┌──

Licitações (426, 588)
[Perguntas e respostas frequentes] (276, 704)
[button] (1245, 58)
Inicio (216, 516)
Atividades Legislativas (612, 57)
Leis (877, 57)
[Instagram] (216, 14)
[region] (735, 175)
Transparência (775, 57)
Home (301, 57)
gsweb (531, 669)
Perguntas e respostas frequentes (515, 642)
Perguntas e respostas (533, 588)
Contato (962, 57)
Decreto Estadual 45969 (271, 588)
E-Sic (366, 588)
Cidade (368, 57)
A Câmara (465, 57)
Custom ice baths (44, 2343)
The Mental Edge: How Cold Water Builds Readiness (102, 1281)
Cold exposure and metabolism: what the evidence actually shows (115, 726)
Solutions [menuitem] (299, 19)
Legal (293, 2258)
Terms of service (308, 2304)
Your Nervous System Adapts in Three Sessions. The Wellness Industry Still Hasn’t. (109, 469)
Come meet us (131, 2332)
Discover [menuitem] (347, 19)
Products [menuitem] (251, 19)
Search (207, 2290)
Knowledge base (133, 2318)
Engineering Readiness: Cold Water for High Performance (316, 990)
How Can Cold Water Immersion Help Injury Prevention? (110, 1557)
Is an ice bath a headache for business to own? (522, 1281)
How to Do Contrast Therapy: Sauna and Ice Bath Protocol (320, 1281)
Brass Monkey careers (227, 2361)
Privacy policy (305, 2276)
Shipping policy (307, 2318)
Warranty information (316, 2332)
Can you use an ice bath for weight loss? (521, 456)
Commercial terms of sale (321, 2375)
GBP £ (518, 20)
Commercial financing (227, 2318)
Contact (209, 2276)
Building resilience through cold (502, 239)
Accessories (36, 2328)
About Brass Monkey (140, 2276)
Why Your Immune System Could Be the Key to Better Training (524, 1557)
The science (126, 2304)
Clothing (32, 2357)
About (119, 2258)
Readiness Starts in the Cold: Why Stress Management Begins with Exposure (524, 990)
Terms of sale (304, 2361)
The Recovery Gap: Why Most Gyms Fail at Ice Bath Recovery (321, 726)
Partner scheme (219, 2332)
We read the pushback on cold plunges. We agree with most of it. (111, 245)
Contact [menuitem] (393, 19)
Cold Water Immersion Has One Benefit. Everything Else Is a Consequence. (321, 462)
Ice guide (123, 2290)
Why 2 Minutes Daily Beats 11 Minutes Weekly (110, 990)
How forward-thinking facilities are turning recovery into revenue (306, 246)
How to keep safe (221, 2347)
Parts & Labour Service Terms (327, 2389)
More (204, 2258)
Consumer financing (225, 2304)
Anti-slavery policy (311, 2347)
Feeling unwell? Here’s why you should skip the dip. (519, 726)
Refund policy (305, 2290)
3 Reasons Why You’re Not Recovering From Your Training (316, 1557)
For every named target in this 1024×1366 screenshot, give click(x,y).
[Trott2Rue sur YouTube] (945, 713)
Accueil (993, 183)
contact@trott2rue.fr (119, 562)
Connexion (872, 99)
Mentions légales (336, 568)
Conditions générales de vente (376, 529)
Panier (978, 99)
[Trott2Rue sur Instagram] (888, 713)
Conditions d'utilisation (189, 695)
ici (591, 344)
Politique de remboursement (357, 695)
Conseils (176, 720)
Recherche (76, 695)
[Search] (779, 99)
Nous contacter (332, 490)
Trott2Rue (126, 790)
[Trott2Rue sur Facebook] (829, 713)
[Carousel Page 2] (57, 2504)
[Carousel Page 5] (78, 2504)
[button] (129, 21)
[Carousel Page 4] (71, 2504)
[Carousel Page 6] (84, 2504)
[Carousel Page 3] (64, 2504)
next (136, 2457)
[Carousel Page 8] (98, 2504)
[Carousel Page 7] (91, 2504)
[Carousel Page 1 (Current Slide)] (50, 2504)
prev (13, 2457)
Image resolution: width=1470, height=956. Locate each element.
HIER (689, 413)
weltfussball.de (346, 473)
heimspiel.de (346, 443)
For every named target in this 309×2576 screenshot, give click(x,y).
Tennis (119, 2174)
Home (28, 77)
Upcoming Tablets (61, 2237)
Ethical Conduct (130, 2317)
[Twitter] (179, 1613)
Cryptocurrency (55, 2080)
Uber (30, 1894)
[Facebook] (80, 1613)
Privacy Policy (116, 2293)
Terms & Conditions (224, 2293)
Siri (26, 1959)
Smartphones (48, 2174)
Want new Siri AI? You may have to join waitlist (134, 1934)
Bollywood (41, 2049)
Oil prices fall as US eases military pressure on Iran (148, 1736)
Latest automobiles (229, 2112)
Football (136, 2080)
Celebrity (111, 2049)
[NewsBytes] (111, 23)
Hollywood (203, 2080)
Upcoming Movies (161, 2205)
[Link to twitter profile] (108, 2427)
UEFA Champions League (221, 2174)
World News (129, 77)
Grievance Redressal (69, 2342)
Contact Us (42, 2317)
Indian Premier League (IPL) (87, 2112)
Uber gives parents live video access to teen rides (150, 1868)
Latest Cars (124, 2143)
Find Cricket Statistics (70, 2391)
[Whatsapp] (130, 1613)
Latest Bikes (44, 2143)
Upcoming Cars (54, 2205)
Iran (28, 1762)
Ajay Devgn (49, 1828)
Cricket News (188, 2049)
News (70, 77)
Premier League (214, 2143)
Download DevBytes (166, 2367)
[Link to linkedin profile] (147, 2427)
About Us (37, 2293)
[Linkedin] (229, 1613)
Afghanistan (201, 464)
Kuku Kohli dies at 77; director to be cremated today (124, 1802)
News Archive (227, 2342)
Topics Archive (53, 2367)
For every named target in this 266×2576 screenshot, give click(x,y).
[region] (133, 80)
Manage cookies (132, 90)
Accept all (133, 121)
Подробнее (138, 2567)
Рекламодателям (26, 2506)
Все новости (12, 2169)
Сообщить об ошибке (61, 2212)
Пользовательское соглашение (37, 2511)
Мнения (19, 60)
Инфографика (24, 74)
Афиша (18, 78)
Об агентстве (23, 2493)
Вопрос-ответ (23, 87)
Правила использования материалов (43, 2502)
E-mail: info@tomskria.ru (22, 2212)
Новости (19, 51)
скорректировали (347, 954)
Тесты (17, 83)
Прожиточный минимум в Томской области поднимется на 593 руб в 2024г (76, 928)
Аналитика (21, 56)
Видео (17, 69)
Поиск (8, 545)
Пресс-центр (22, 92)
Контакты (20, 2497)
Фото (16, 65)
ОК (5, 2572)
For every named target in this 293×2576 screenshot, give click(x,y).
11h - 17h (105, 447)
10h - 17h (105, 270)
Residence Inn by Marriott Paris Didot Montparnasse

└──

Action item - Could you output, exactly and with nothing else, the lines from the start of the records through the line containing "Cidade (368, 57)"?

Answer to this task -
Licitações (426, 588)
[Perguntas e respostas frequentes] (276, 704)
[button] (1245, 58)
Inicio (216, 516)
Atividades Legislativas (612, 57)
Leis (877, 57)
[Instagram] (216, 14)
[region] (735, 175)
Transparência (775, 57)
Home (301, 57)
gsweb (531, 669)
Perguntas e respostas frequentes (515, 642)
Perguntas e respostas (533, 588)
Contato (962, 57)
Decreto Estadual 45969 (271, 588)
E-Sic (366, 588)
Cidade (368, 57)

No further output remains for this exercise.